Personal information
- Native name: 정효정
- Nationality: South Korean
- Born: January 26, 1984 (age 42)

Sport
- Sport: Fencing
- Event: Épée

Medal record
Olympic Games
| Silver medal – second place | 2012 London | Team épée |
World Championships
| Bronze medal – third place | 2010 Paris | Team épée |
Asian Championships
| Gold medal – first place | 2010 Seoul | Épée |
Asian Games
| Silver medal – second place | 2006 Doha | Team Épée |
| Bronze medal – third place | 2010 Guangzhou | Team épée |

Korean name
- Hangul: 정효정
- RR: Jeong Hyojeong
- MR: Chŏng Hyojŏng

= Jung Hyo-jung =

South Korean fencer

Jung Hyo-jung (/ko/; born January 26, 1984) is a South Korean épée fencer.

==Biography==
Jung first drew attention at the 2002 World Junior Fencing Championships where she won a bronze medal in the women's individual épée.

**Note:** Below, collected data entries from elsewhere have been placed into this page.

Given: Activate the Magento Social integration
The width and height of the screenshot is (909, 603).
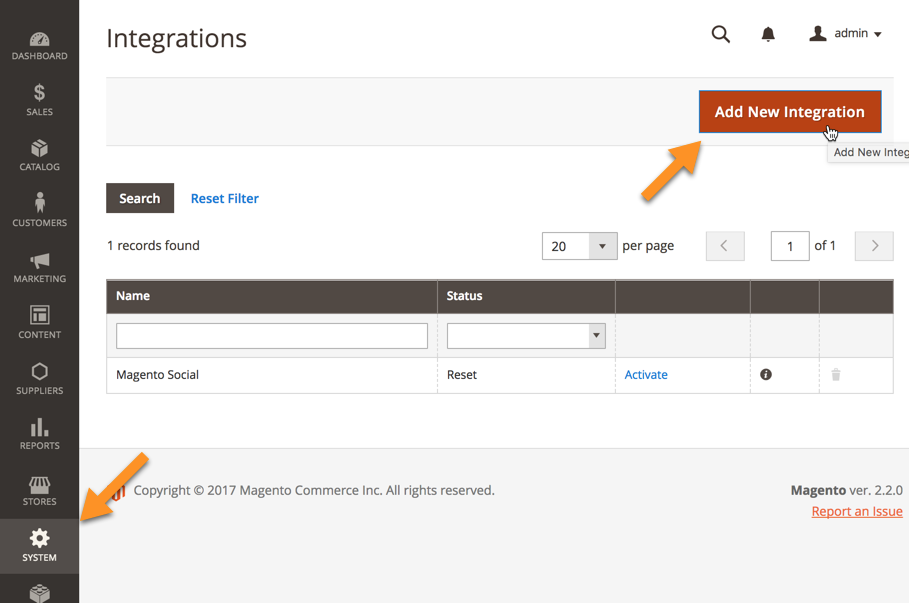Looking at the screenshot, I should [646, 374].
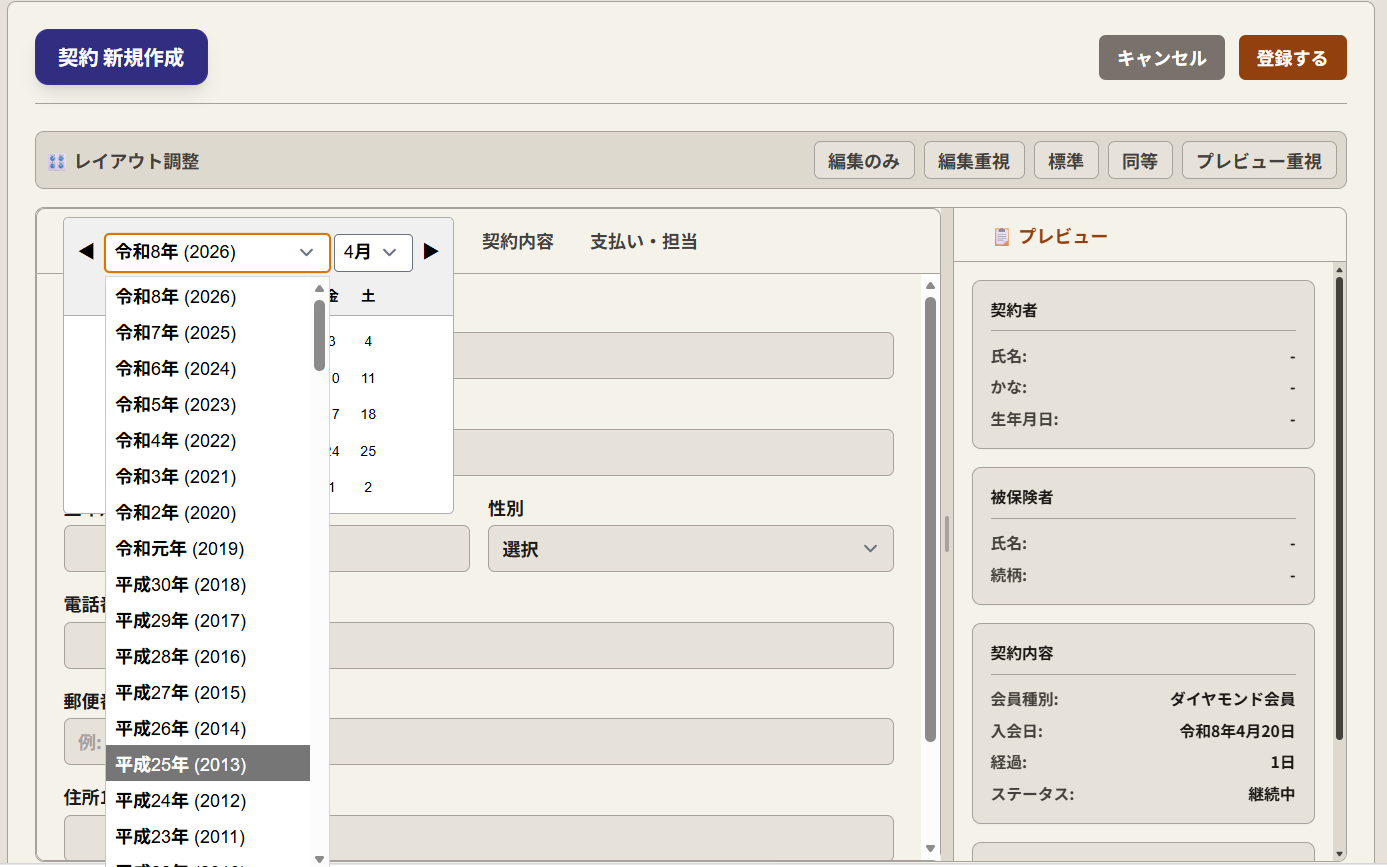Viewport: 1387px width, 867px height.
Task: Collapse the 令和8年 (2026) year dropdown
Action: 217,253
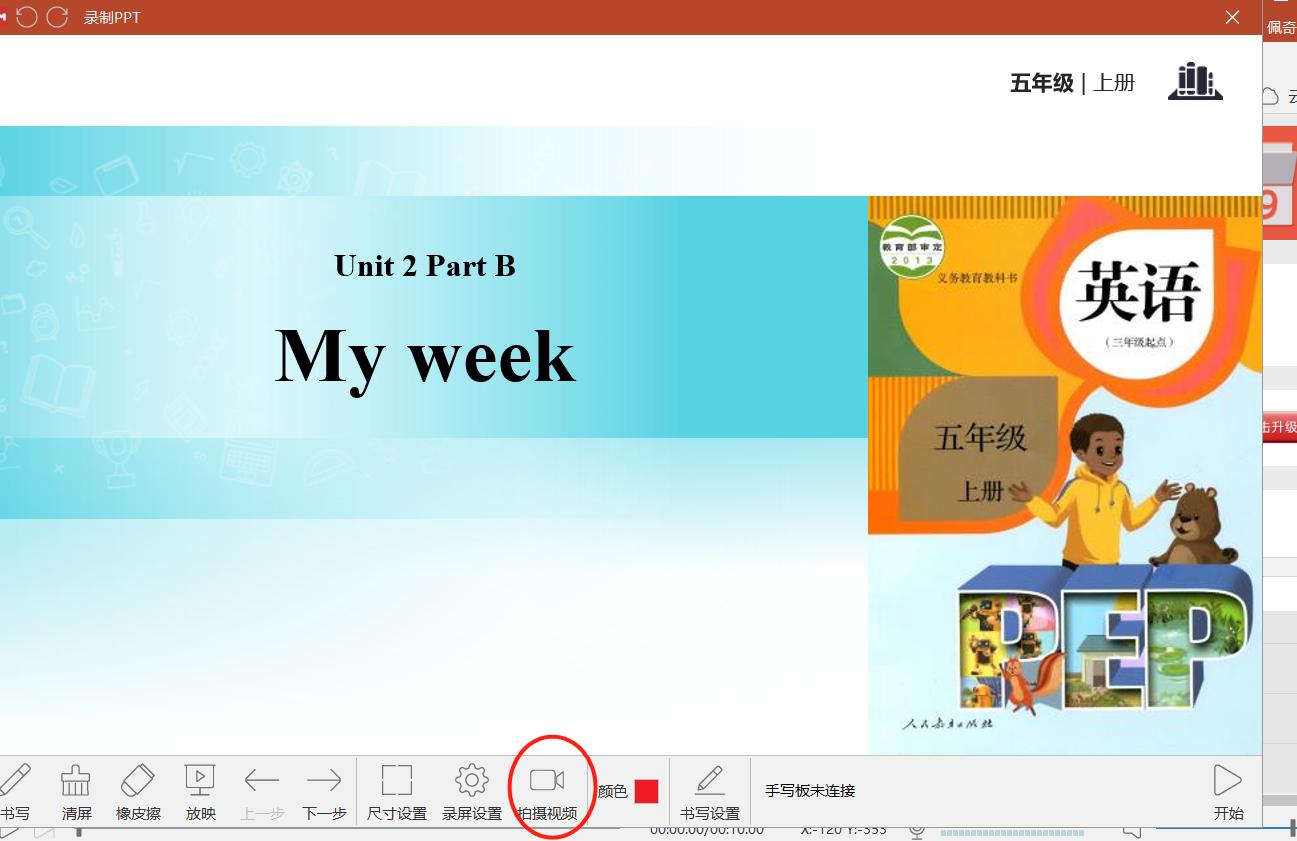
Task: Open the 尺寸设置 size settings
Action: click(x=396, y=790)
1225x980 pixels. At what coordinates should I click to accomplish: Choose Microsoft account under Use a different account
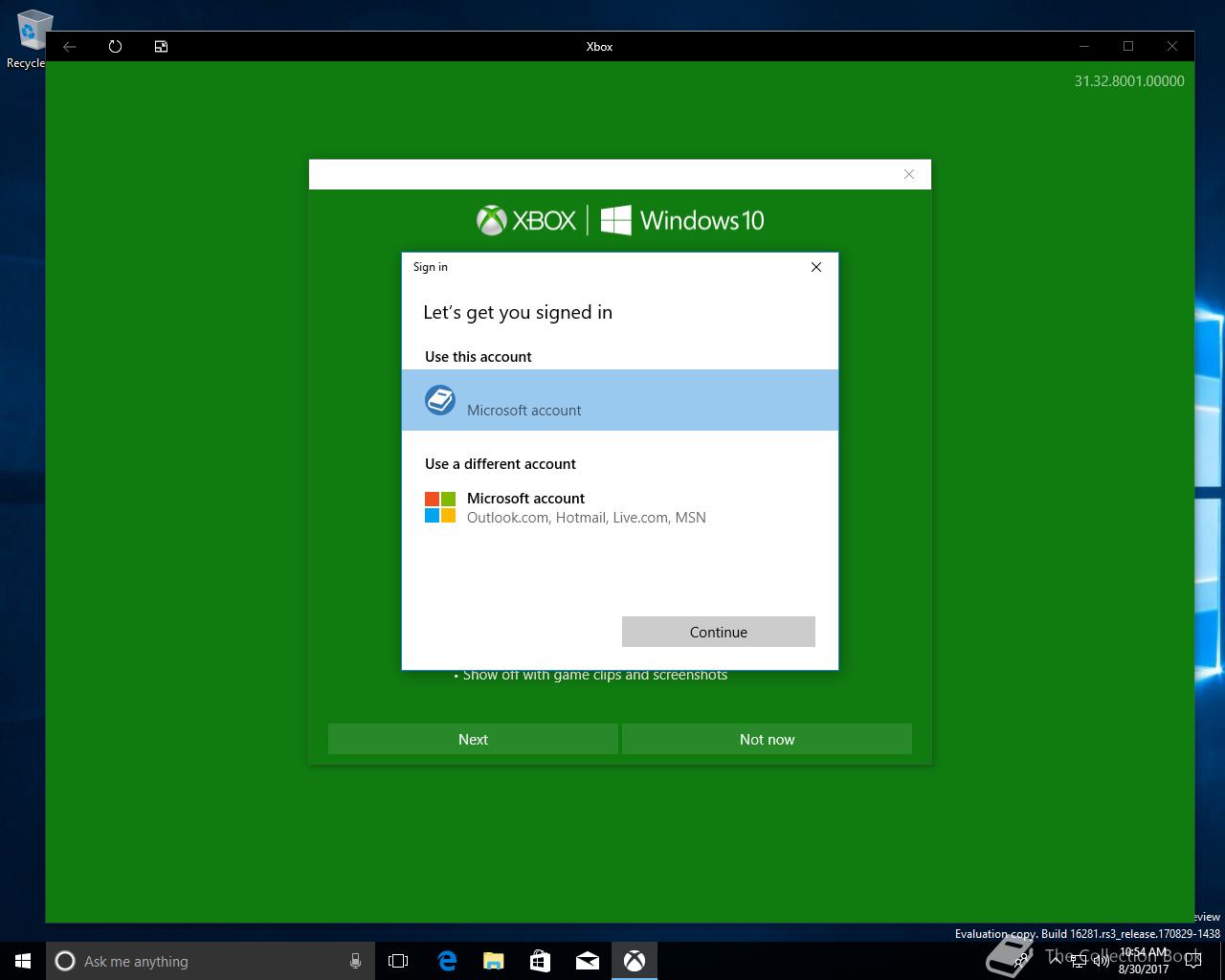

Jung won the individual épée gold medal at the 2010 Asian Fencing Championships, defeating Luo Xiaojuan of China 4–3 in the final. Jung also captured her first World Championship medal in the women's épée team event at the 2010 World Fencing Championships, leading the team alongside Shin A-lam.

She competed at the 2012 Summer Olympics, where she won a silver medal in the Women's team épée. In the individual event she was defeated in the second round.